Many stakeholders in the crypto industry have welcomed the idea of traditional finance firms offering a Spot Bitcoin Exchange-Traded Fund (ETF) as they believe it will further drive crypto adoption. However, the former CEO and co-founder of crypto exchange BitMEX, Arthur Hayes, seems to be against the move.
Problems With BlackRock Spot Bitcoin ETF Filing
In a post published on his Substack platform, Hayes made his displeasure known regarding the recent wave of Spot Bitcoin ETF applications by prominent traditional financial (TradFi) institutions, including BlackRock.
Contrary to public opinion, he doesn’t believe these TradFi institutions are bullish on crypto. Instead, they are moving to become “crypto gatekeepers” to balance their deposit base, explaining that these companies intend to offer ETFs or any similar investment product with crypto as its underlying asset to achieve this.
He stated that since these fund managers will be the “only game in town,” they can charge investors enormous fees in exchange for their investment products.
According to him, institutions like BlackRock recognize that cryptocurrencies can be used to hedge against inflation and could have a significant impact on the economy going forward. So they want to have it “under their control” when that happens.
He believes the only times these firms have done a “good job” is to paint the crypto industry and cryptocurrencies in a bad light to the government. As such, they will have a hard time changing the narrative to circumvent the federal government’s proposed inflation tax on bank depositors.
The Bitmex founder suggested that the United States Securities and Exchange Commission’s (SEC) clampdown on the crypto industry was never about the technology itself but who owned it.
He believes those who had earlier tried to get a Bitcoin ETF approved faced disapproval based on their status.
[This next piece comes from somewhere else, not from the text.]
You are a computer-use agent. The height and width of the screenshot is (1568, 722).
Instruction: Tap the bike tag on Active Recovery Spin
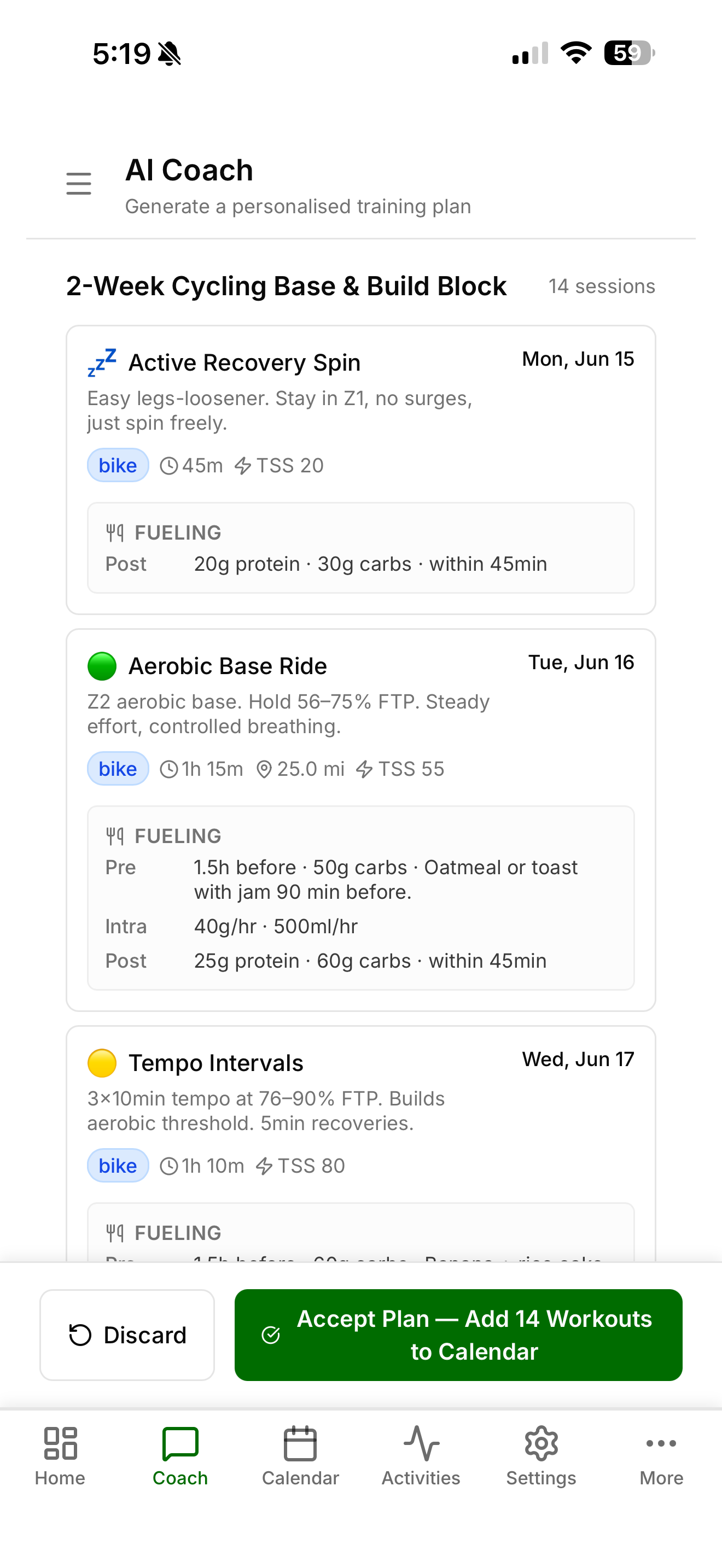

However, the regulator seems more welcoming to the idea because of the prestige of BlackRock and its CEO, Larry Fink.
TradFi Doesn’t Care About Decentralization
Hayes noted that the banks and financial regulators could collaborate to uphold the dollar’s sovereignty. According to him, this can be easily achieved by both parties agreeing to ensure that all crypto redemptions are made in the US dollar and not the “physical crypto” itself.
These US dollars will then be put back into the banking system, which he believes is already compromised.
Hayes is more concerned that all this goes against Satoshi’s vision of creating a decentralized financial system and he believes BlackRock’s CEO Larry Fink doesn’t care about decentralization.
He highlighted that Fink and BlackRock’s business model is built on centralization, adding that asset managers like BlackRock do not add value to the Bitcoin Improvement Proposals, such as increased privacy or censorship resistance.
Instead, these asset managers moving to offer ETFs means they have more control over large voting blocks and can affect governance decisions.